The Arabidopsis thaliana leaf trichome, a single cell bearing three or four branches on top of a stalk (see Figure 1A), is a model system for investigating the mechanisms underlying cell shape control. KCBP, unique in the whole kinesin superfamily, has long been regarded as a chimera of kinesin and myosin. Loss of function in KCBP results in the zwichel trichome phenotype, which shows less-branched and contain shortened stalks and swollen, stunted branches (see Figure 1B). However, mechanisms of KCBP in trichome cell shape control remain unknown over a decade.
Prof. KONG Zhaosheng’s group in the Institute of Microbiology recently revealed that KCBP (Kinesin-like Calmodulin-Binding Protein), a plant-unique kinesin, acts as a central hub protein to integrate MTs and F-actin, and established the required cytoskeletal systems for trichome cell shaping. They found that KCBP contains a second MT-binding domain spanning the N-terminus and the MyTH4 region, and can also bind to F-actin via the FERM domain. During trichome morphogenesis, KCBP forms a cortical gradient, and highly accumulates at trichome branching sites and apical regions of elongating branches, thus integrating MTs and F-actin to assemble the specific cytoskeletal architecture for trichome branching, elongation, and tip sharpening (see the model in Figure 1).

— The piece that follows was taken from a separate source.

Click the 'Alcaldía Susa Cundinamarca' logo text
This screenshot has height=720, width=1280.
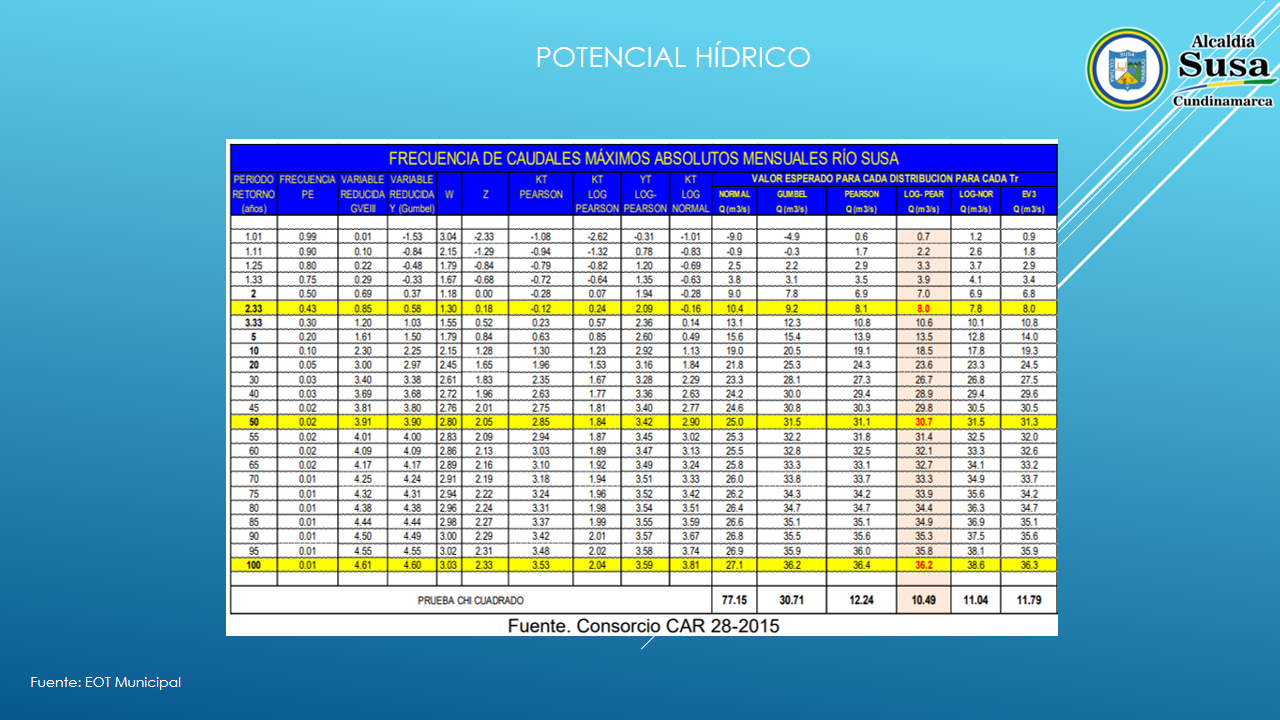[x=1224, y=70]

Their findings build the direct link between the MT-based KCBP motor and the actin cytoskeleton, unravel the cellular basis controlling trichome cell shaping, and provide significant insights into the mechanisms of cytoskeletal regulation of cell shape determination.
The work was supported by the National Science Foundation of China and the grants from the State Key Laboratory of Plant Genomics.
Figure 1. KCBP acts as a hub integrating MTs and actin filaments to control trichome cell morphogenesis. A. The wild-type trichomes. B. The kcbp-1 trichomes. C. A working model for KCBP in trichome cell shape control.
Video 1. Spatiotemporal distribution of KCBP, MTs and actin filaments are highlighted by 3-D reconstruction at the stage of primary branching.
Video 2. The 3-D reconstructed cortical MT configuration at the branch elongation stage.